### Exercise requirements
The response must consist of the lines below from the one with "This screenshot has width=635, height=418." through the one with "You are a computer-use agent. 975x640 pixels.", exactly as they appear and with both ends kept.
═══ Listed entries ═══
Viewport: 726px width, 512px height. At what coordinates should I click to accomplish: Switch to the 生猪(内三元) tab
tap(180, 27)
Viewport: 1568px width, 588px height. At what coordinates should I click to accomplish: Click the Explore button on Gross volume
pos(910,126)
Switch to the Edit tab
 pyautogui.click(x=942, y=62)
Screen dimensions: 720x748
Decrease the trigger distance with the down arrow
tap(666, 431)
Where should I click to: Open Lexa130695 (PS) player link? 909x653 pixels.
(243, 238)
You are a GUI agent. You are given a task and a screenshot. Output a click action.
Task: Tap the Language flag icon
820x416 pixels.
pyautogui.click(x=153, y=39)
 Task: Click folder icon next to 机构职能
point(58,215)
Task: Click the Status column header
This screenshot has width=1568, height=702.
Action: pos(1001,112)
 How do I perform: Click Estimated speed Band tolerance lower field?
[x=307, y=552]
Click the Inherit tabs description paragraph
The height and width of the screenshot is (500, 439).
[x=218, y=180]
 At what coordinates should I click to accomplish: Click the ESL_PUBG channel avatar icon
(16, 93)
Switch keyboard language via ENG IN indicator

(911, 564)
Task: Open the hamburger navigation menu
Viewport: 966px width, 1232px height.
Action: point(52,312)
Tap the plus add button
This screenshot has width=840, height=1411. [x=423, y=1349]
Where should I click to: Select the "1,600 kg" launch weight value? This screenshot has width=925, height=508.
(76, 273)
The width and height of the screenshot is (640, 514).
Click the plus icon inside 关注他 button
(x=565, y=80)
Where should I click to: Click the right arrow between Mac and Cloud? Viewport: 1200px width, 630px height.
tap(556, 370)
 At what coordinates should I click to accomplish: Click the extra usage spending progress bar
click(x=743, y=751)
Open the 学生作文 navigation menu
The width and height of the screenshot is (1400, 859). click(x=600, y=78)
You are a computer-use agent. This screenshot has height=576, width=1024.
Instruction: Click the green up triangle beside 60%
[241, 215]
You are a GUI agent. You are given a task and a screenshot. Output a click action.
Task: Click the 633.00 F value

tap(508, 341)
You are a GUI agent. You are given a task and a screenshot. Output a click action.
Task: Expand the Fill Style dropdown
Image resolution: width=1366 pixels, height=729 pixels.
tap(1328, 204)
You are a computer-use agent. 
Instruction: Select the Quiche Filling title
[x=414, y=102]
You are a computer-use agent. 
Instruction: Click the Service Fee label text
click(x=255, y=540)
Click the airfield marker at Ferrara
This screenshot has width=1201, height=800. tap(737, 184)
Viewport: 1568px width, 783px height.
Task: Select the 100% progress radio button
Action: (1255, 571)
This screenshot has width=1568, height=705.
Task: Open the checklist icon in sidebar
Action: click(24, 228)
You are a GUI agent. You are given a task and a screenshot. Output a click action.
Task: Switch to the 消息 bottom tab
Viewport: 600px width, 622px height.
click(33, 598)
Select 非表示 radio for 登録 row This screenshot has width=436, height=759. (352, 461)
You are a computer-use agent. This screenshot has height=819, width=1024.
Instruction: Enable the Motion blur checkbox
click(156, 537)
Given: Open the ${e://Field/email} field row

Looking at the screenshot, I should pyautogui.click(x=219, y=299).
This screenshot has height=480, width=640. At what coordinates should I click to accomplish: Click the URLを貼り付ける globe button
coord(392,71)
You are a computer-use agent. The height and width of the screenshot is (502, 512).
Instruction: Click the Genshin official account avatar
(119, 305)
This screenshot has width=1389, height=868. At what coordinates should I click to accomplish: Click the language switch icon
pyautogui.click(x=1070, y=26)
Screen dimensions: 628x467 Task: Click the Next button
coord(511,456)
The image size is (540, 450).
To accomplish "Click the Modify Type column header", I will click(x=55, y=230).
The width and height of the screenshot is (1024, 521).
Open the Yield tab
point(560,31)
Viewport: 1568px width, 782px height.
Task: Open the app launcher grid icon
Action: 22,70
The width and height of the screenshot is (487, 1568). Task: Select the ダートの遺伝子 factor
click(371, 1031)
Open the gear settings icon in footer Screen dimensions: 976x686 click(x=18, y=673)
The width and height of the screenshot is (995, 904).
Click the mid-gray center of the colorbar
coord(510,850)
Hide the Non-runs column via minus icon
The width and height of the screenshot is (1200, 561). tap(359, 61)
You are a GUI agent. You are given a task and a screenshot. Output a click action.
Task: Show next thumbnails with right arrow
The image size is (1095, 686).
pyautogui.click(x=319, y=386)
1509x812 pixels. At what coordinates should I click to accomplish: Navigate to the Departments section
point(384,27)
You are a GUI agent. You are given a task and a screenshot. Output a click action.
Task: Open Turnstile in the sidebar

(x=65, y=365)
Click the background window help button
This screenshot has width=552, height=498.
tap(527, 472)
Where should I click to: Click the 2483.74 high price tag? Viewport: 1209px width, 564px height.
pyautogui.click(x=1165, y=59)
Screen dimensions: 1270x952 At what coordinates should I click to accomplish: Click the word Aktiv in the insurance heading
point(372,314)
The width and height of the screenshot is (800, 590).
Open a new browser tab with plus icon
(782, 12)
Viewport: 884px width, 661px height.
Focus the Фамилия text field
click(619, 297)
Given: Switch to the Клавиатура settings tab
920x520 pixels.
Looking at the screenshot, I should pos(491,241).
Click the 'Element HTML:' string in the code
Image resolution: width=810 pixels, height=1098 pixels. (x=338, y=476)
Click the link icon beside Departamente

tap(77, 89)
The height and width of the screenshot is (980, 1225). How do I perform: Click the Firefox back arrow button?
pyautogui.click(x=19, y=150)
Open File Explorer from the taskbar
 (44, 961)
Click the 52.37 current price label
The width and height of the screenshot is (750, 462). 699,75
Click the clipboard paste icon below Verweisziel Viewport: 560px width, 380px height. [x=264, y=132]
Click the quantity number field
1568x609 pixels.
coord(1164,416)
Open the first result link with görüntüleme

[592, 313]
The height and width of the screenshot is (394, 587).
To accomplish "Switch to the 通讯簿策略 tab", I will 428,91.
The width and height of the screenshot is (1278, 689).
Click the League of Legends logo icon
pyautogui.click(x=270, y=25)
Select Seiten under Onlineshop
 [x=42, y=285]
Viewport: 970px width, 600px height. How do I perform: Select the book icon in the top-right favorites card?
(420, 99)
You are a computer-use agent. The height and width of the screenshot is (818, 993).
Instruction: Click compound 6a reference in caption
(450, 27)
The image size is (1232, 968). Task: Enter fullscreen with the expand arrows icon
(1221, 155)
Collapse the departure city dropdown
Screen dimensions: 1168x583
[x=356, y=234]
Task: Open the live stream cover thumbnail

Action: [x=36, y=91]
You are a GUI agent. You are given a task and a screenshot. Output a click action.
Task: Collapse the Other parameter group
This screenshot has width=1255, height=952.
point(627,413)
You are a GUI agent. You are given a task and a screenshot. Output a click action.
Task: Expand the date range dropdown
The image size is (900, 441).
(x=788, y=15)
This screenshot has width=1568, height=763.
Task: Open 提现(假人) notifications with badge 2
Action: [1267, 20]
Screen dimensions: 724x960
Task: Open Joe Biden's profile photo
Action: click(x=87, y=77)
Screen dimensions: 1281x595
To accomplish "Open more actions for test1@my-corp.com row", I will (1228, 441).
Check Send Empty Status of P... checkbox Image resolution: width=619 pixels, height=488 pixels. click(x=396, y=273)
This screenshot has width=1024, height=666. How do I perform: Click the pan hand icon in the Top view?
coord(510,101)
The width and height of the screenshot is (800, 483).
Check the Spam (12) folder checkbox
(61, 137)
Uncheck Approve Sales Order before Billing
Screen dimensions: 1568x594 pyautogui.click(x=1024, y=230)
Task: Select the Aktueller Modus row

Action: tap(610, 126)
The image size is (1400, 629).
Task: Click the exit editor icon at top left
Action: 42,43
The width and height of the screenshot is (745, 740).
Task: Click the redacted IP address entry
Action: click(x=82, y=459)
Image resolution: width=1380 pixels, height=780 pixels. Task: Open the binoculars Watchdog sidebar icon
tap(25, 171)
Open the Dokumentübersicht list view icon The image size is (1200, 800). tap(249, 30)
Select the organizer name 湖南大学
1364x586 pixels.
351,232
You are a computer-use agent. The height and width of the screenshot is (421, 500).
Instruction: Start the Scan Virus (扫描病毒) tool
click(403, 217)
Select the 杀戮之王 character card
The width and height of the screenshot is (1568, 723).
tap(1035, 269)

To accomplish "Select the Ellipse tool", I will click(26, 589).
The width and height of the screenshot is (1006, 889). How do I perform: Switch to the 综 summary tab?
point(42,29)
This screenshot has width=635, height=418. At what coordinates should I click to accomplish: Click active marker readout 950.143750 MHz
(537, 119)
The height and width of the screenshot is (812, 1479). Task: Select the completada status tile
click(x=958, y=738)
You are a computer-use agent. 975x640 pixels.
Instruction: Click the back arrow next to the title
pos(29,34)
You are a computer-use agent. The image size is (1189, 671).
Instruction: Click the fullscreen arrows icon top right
═══
### Result
This screenshot has width=635, height=418. At what coordinates should I click to accomplish: Click active marker readout 950.143750 MHz
(537, 119)
The height and width of the screenshot is (812, 1479). Task: Select the completada status tile
click(x=958, y=738)
You are a computer-use agent. 975x640 pixels.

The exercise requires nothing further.